In den vergangenen Jahrzehnten sei es häufig zu Protesten gekommen, "eine Mobilisierung in diesem Ausmaß sehen wir aber zum ersten Mal". Die Politikerin wünscht sich, dass die "Bestrebungen nach politischer, gesellschaftlicher und religiöser Freiheit, nach einem selbstbestimmten Leben und Demokratie fruchten".

Niema Movassat war zwölf Jahre Abgeordneter der Linksfraktion im Bundestag

Niema Movassat (Linke) war von 2009 bis 2021 Bundestagsabgeordneter.
Niema Movassat (Linke) war von 2009 bis 2021 Bundestagsabgeordneter.bild: Paul-Philipp Braun

Der Linken-Politiker Niema Movassat war zwölf Jahre Abgeordneter im Bundestag. Bis 2021 hat er seinen Wahlkreis im Ruhrgebiet vertreten – 2021 trat er nicht mehr an. Ein Großteil der erweiterten Verwandtschaft des 38-Jährigen lebt im Iran.

Kontakt kann er aus zwei Gründen kaum oder gar nicht halten: Wegen des gedrosselten Internets.
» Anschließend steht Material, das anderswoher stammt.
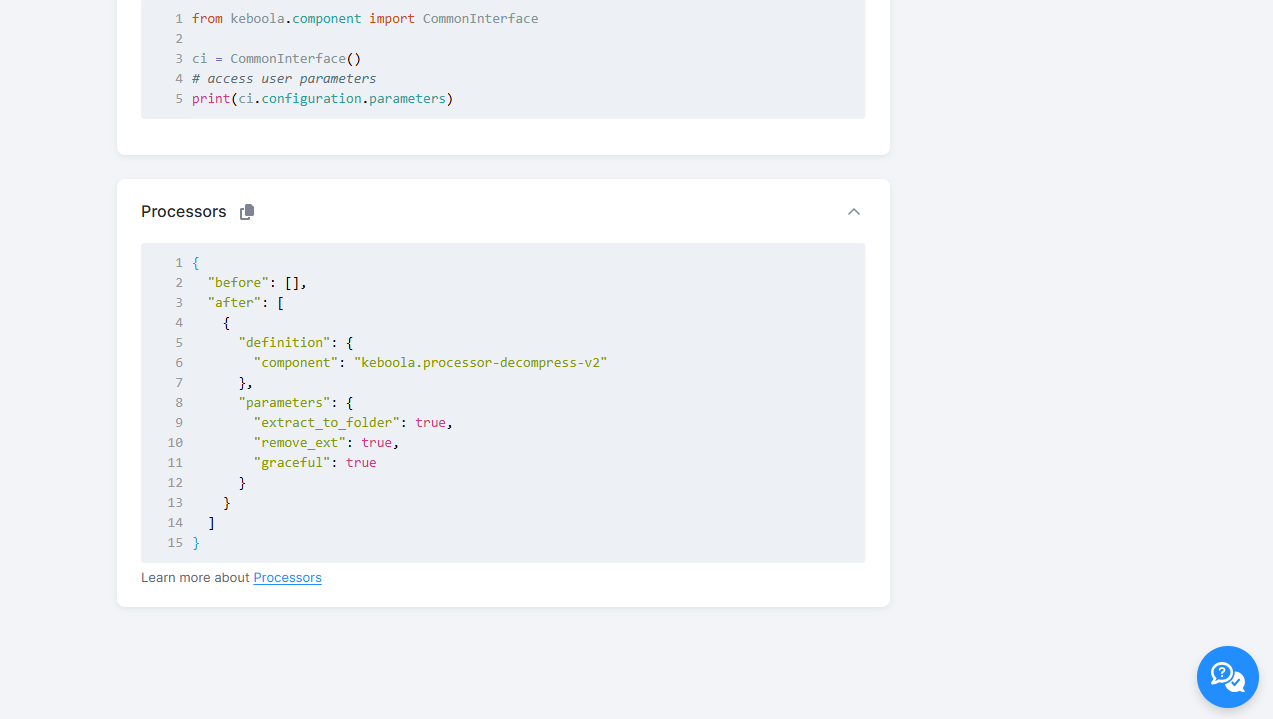
Task: Collapse the Processors panel using the chevron
Action: tap(853, 212)
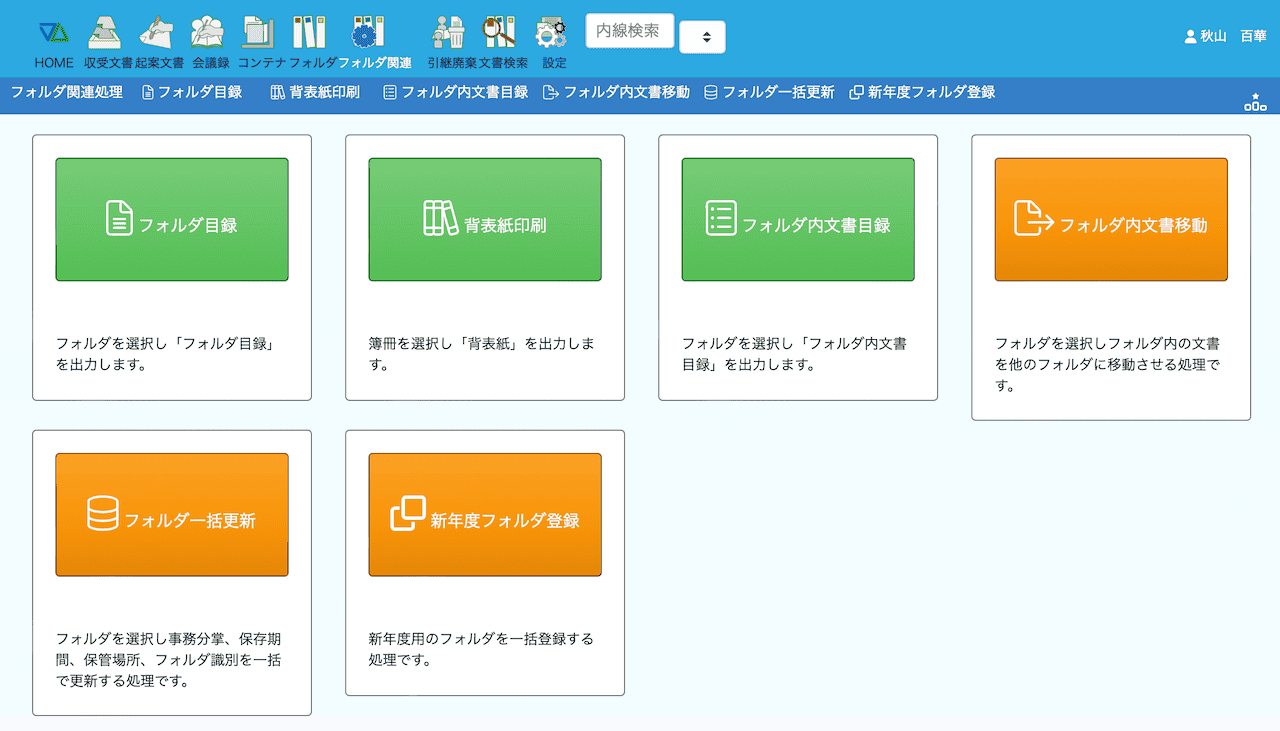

Außerdem schränkt er seine Kommunikation selbst ein: "Ich gehe fest davon aus, dass das iranische Regime die Kommunikation ins Ausland überwacht", sagt er gegenüber watson.

"Wir brauchen mehr als die Sanktiönchen, die gerade verabschiedet wurden."

Täglich beschäftigt ihn die Lage: "Politisch ist es de facto das einzige Thema, was in meinem Kopf ist." Zu schrecklich und brutal sei das Vorgehen des Regimes. Movassat wolle sein Bestes tun, damit "die Stimme der Menschen im Iran Gehör findet und die hiesige Politik gezwungen wird, sich mit der Situation vor Ort zu befassen."

Bislang sei dies nicht genug geschehen – so sei es "eine Schande, dass etwa Kanzler Scholz sich bisher nur ein einziges Mal zur Situation im Iran geäußert hat." Die politischen Entscheidungen gingen nicht weit genug. "Wir brauchen mehr als die Sanktiönchen, die gerade verabschiedet wurden." Movassat fordert den Stopp der Atom-Verhandlungen.

An der Breite der Protestbewegung sieht er die Chance für Veränderungen. Der ehemalige Bundestagsabgeordnete sagt: "Ich habe die Hoffnung, dass diese Massivität der Proteste am Ende zum Sturz der Mullahs führt und dass der Iran eine Chance auf ein demokratisches System bekommt."